Men and Breast Cancer:The Misconception.

Men and Breast Cancer: The Misconception.

When we think of breast cancer, we usually picture women, but it’s not just a woman’s issue …men can develop breast cancer as well. There are so many misconceptions when this topic arise, but it is much needed.

According to the American Cancer Society, about 2,470 new cases of invasive breast cancer will be diagnosed and 460 of those…will be men who will die from this disease. I didn’t say it; ACS did.

For men, there is 1 in 1000 chance of developing breast cancer, but without preventing and treating the outcome could still prove deathly.

I contacted numerous men –asking about their perception of “men and breast”; a few, looked at me with blank stares, as if men with breast don’t exist, and the ones that did answer had things to say like:

  • Breast Cancer is only for fat dudes
  • I don’t worry about that…rare in men
  • As long as I stay active and eat right nothing will happen to me
  • There is no way I would get it
  • I don’t know enough…

I was stunned at the dispassionate uncaring altitudes that these men exhibit towards this issue, maybe because society has depicted this, “a woman only” problem. That’s not true, Paget’s disease is a type of cancer that begins in the ducts of the nipple. Although it is usually in situ, it can also be an invasive cancer. It is more common in men than in women.

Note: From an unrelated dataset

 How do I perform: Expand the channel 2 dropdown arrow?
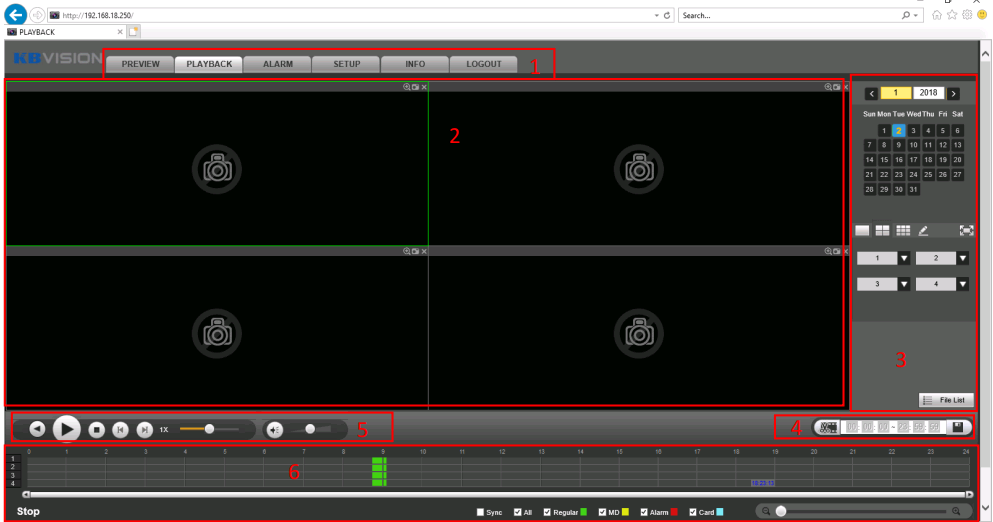[x=962, y=258]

Other types of Breast Cancer:

  • Ductal carcinoma. These cancers start in the cells lining the milk ducts and make up the majority of breast cancers.
    • Ductal carcinoma in situ (DCIS). This is a non-invasive precancer that is located only in the duct. It is uncommon in men.
    • Invasive or infiltrating ductal carcinoma (IDC). This is cancer that has spread outside of the duct. Most men with breast cancer have invasive ductal carcinomas.
  • Lobular carcinoma. This starts in the lobules.
    • Lobular carcinoma in situ (LCIS). LCIS is located only in the lobules. LCIS is not considered cancer. However, LCIS in 1 breast is a risk factor for developing invasive breast cancer in both breasts (see the Risk Factors section for more information.)
    • Invasive lobular carcinoma (ILC). This is cancer that has spread outside the lobule.

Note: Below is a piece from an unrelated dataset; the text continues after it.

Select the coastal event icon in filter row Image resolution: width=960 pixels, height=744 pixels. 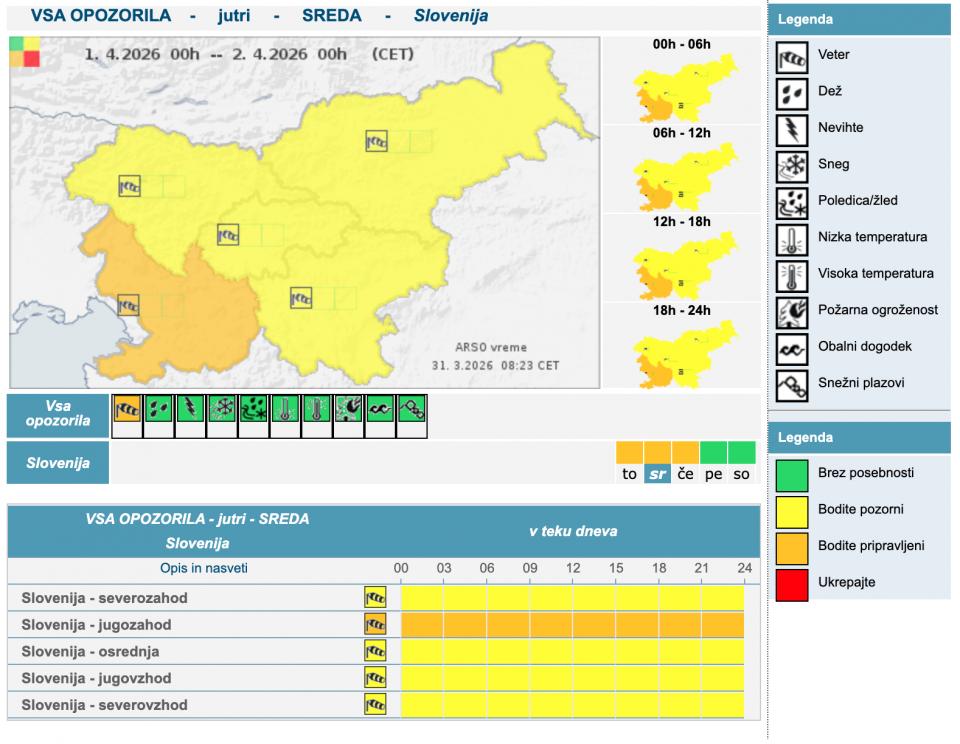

Other, less common types of breast cancer include:

  • Medullary
  • Mucinous
  • Tubular
  • Metaplastic
  • Papillary breast cancer
  • Inflammatory breast cancer is a faster-growing type of cancer that accounts for about 1% to 5% of all breast cancers. However, it is uncommon in men.

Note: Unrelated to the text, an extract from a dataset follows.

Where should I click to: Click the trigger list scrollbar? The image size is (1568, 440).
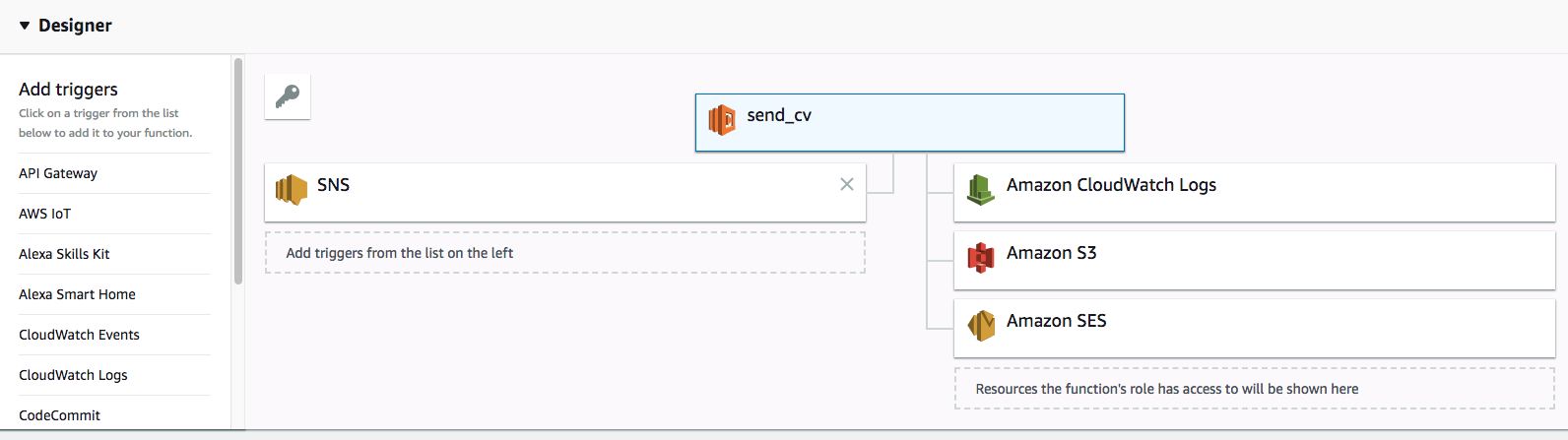coord(238,172)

Self-examines and consisted wellness check with your primary physician will help in the prevention of this disease because it does not matter if you are male or female, how old you are in age, the color of your skin, what continent you live on, nor what body type you have. Breast Cancer is a “life” disease…if you have life, you have a chance of developing one or more of these breast cancers.